Читать книгу Qualitative Dissertation Methodology - Nathan Durdella - Страница 75
Situating methodology in professional practice.
ОглавлениеIn addition to program coursework, the connections between current and future career directions tend to lead methodology work. Indeed, professional positions—in full- or-part-time capacity—held prior to or during doctoral programs of study generally serve as immediately available and efficiently reached research settings. If you work in a field closely aligned with your program of study, your professional and organizational networks, office and professional colleagues, and partners with whom you work will likely be in positions to serve as gatekeepers or informants—supporting recruitment, data collection, and analytical interpretation. Here, the most supportive of and sympathetic colleagues in your network may best meet your dissertation research needs.
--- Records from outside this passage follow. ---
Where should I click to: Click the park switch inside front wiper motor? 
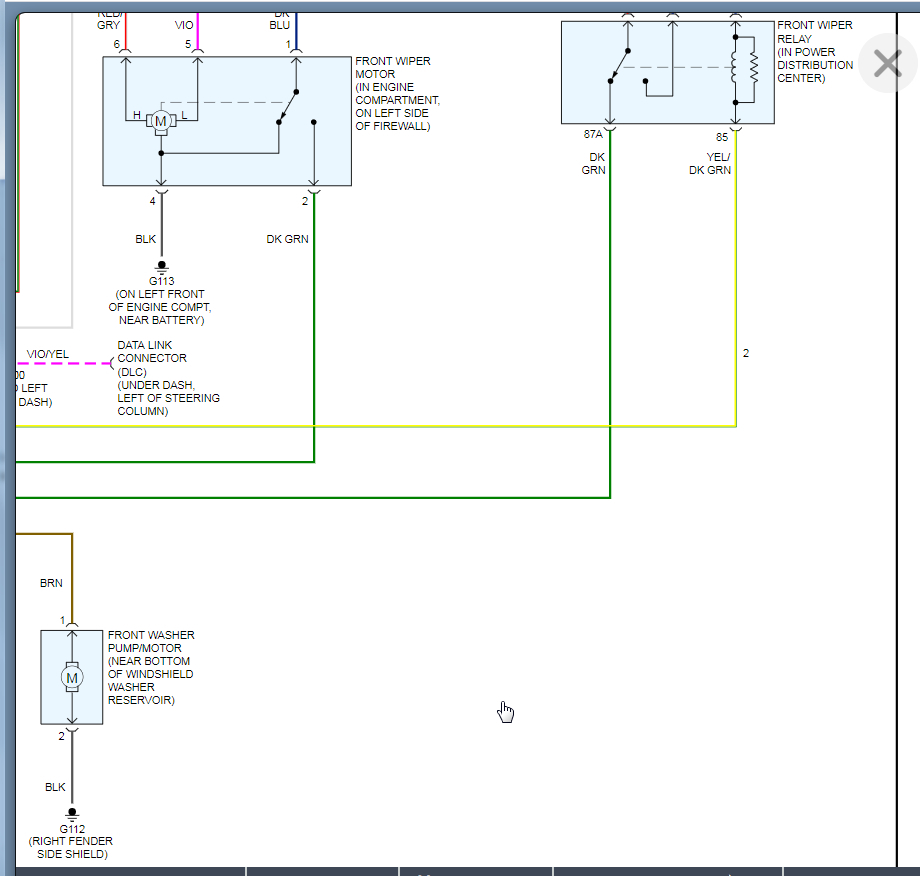tap(289, 106)
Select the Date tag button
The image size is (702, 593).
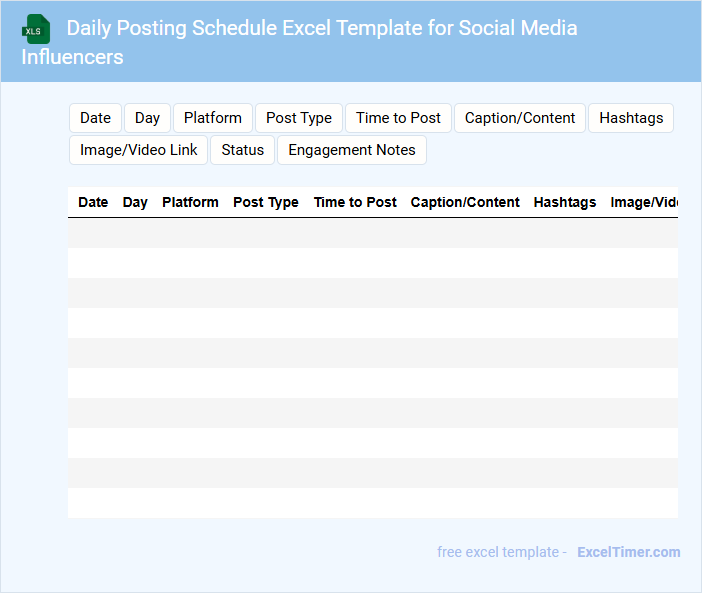coord(96,118)
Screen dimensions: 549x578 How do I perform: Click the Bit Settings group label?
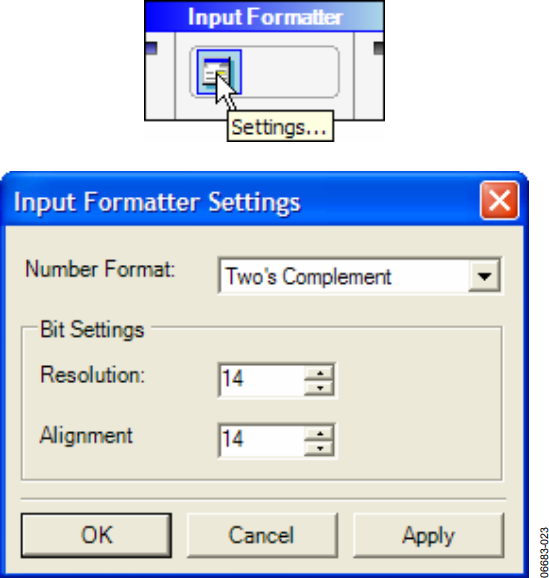(92, 329)
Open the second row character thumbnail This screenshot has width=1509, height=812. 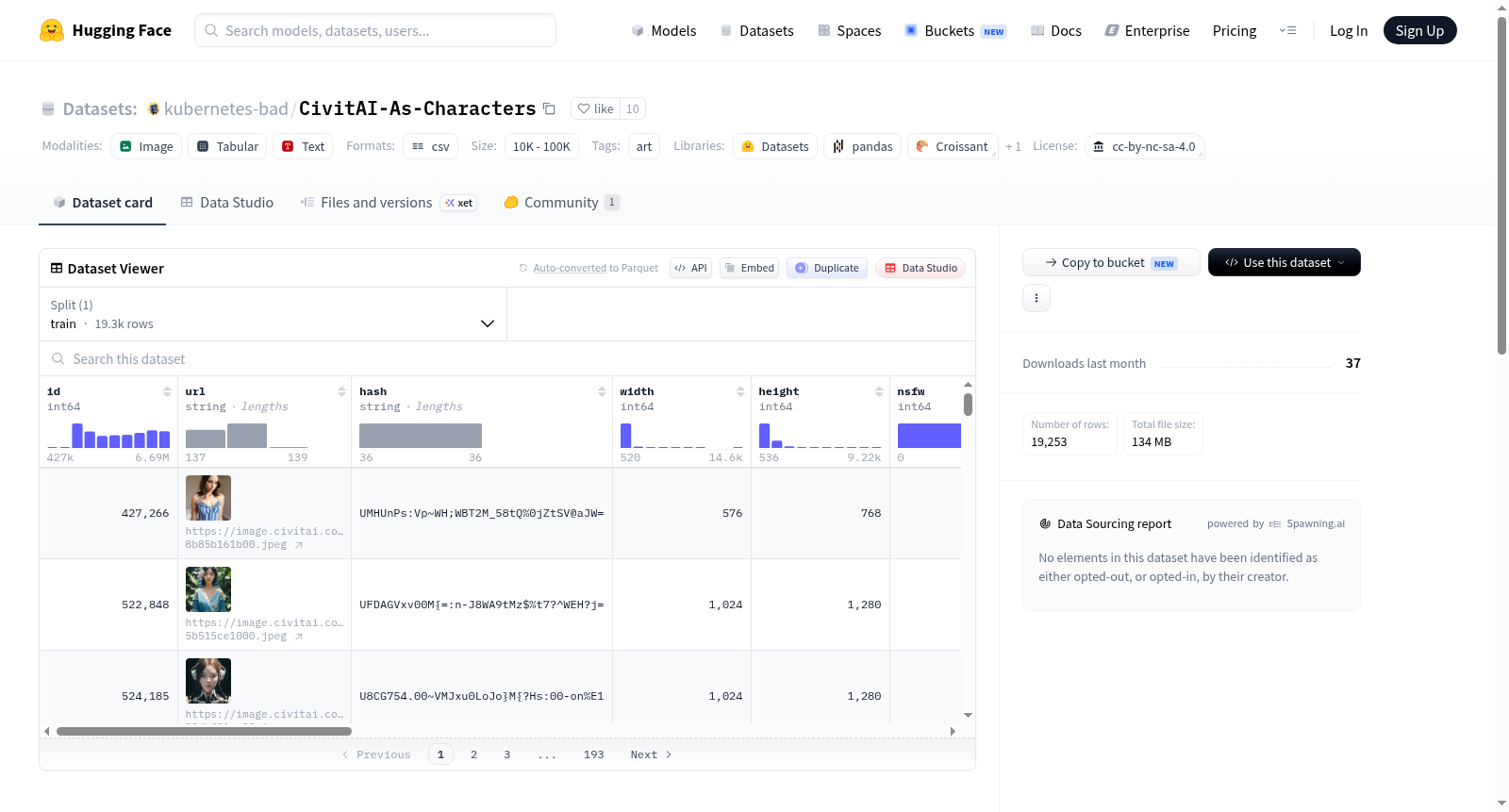(x=208, y=589)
But what about considerations for backyard research, where you perform fieldwork in a familiar setting where you work now or used to work? This is a common question from advisees when I suggest their current or former work sites for their dissertations. Additional questions from students include the following: Isn’t this just a convenience sample? Doesn’t this weaken my study? These are valid questions that generally reflect critical engagement in the research process, but they also tend to originate from an epistemological understanding of social science research where empirical investigations need to follow from an arm’s-length, so-called objective position. For doctoral students who use a qualitative approach in their dissertation studies, situating their studies in a setting with which they are familiar and where they have strong professional connections makes sense. Indeed, with the use of systematic sampling strategies to select participants (discussed in Chapter 5) and a range of procedures to mitigate the effects of the site on you as the researcher and your researcher effects on participants (discussed in Chapter 8), you have the tools you need to credibly conduct dissertation research where you work (discussed as backyard research in Chapter 4). With strong ties to practice and support from colleagues where you work or worked, you will be in a position to submit to your chair specific research sites, sampling and recruitment strategies, and approaches to mitigate researcher effects.